Ethics and the Law Try To Keep Pace With Genetic Testing
RESEARCH on human genetics is prompting federal and state governments to take a fresh look at ethical and legal safeguards for the use of DNA testing in medical care.
At issue: How to protect patients from being denied jobs or insurance coverage based on the presence of genes that scientists associate with specific disorders.
Today, a task force on genetic testing set up by the National Center for Human Genome Research wraps up its first meeting in a two-year effort to develop recommendations for safeguarding the rights of people who undergo genetic testing.
The two-day session is largely aimed at organizing the effort and gathering initial information on the state of the genetic-testing field, which is still in its infancy. In health care -- a sector of the economy that measures activity in the hundreds of billions of dollars -- the genetic-testing market last year amounted to about $7.5 million, says Ann Merrifield, vice president for marketing and business development at Integrated Genetics, a Framingham, Mass., firm.
''At this time, most of what we're talking about does not affect most people,'' says Cassandra Smith, deputy director of the Center for Advanced Biotechnology at Boston University. She says the tests are expensive and that only about 20 diseases have been linked to specific genes.
Yet research is taking geneticists beyond the quest for genes that scientists believe trigger maladies long identified as inherited. As it does, ''We're getting into tests to predict the probability of having a certain type of disease that's not necessarily a genetic condition,'' says Steve Push, a spokesman for Genzyme Inc., a biotech firm also based in Framingham.
In addition, the federal government has aimed $145 million at developing DNA diagnostic techniques through the National Institute of Standards and Technology's Advanced Technology Program -- but funding may shrink with budget cuts.
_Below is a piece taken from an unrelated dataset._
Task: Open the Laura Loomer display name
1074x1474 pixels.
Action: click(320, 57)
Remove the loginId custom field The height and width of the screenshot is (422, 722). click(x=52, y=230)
The anticipated expansion of genetic testing raises individual and public issues, Dr. Smith says. On an individual level, the benefits of genetic testing are uncertain. ''People who take the tests want to hear: 'You don't have it' -- whatever 'it' is. If they do have 'it,' you have to be careful in explaining to people what the test really means.'' Moreover, she adds, few of the testable disorders so far have treatments, ''So it's not clear what the benefits of the test would be.''
More broadly, ''who has a right to the information?'' she asks.
Some would answer with a qualified: We do. Harvie Raymond, director of the managed care and insurance operations department of the Health Insurance Association of America in Washington, D.C., says, ''Insurance companies should have access to the results of tests when people come to them voluntarily for coverage. In our view, this affects a relatively small number of people since most people get their coverage through their employers and do not have to supply evidence of insurability.''
Even so, ''You want to get safeguards in place as the price of testing drops,'' broadening its potential appeal to patients, insurers, and employers, concludes Smith.
As the federal task force examines the issues, legal firewalls are being built elsewhere. Last month and with little fanfare, the US Equal Employment Opportunity Commission (EEOC) determined that job discrimination based on genetic makeup is illegal under the Americans with Disabilities Act. The EEOC ruling is ''great progress,'' says a spokeswoman for the Council for Responsible Genetics, based in Cambridge, Mass.
Thirteen states have also enacted laws proscribing the use of genetic testing, according to the National Conference of State Legislatures in Denver, Colo. At least one, Ohio, prohibits insurance companies from requiring genetic tests of applicants. At least three more states are working on the issue this year.